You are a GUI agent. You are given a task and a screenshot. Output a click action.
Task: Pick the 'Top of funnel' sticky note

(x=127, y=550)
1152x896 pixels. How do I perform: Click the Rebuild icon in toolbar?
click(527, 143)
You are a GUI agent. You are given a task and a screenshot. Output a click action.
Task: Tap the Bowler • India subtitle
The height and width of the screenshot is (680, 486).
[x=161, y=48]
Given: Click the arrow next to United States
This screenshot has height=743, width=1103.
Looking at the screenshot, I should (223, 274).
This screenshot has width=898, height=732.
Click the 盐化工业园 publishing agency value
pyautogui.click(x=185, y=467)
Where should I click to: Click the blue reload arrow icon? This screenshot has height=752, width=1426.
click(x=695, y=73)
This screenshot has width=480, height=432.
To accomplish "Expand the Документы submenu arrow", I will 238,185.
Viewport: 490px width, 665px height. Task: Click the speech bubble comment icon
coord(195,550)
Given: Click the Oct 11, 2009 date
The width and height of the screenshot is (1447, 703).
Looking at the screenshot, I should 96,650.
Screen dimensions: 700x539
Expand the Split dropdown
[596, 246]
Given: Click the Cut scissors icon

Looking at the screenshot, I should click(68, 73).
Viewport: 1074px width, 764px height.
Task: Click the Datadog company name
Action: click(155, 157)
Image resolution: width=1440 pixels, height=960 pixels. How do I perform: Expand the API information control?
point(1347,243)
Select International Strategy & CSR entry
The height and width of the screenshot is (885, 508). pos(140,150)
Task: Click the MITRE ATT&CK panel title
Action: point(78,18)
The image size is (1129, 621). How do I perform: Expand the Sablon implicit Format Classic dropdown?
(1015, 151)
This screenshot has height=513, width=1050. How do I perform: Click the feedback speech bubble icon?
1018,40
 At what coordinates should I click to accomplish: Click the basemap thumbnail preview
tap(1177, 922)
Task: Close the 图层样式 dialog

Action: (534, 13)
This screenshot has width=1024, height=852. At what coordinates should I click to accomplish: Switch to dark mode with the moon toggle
■ ■ ■ ■ ■
A word-for-word copy of the lines above from the one with "This screenshot has width=898, height=732." through the one with "This screenshot has width=480, height=432.", inclusive, is the only output wanted.

## Output of the task:
This screenshot has width=898, height=732.
Click the 盐化工业园 publishing agency value
pyautogui.click(x=185, y=467)
Where should I click to: Click the blue reload arrow icon? This screenshot has height=752, width=1426.
click(x=695, y=73)
This screenshot has width=480, height=432.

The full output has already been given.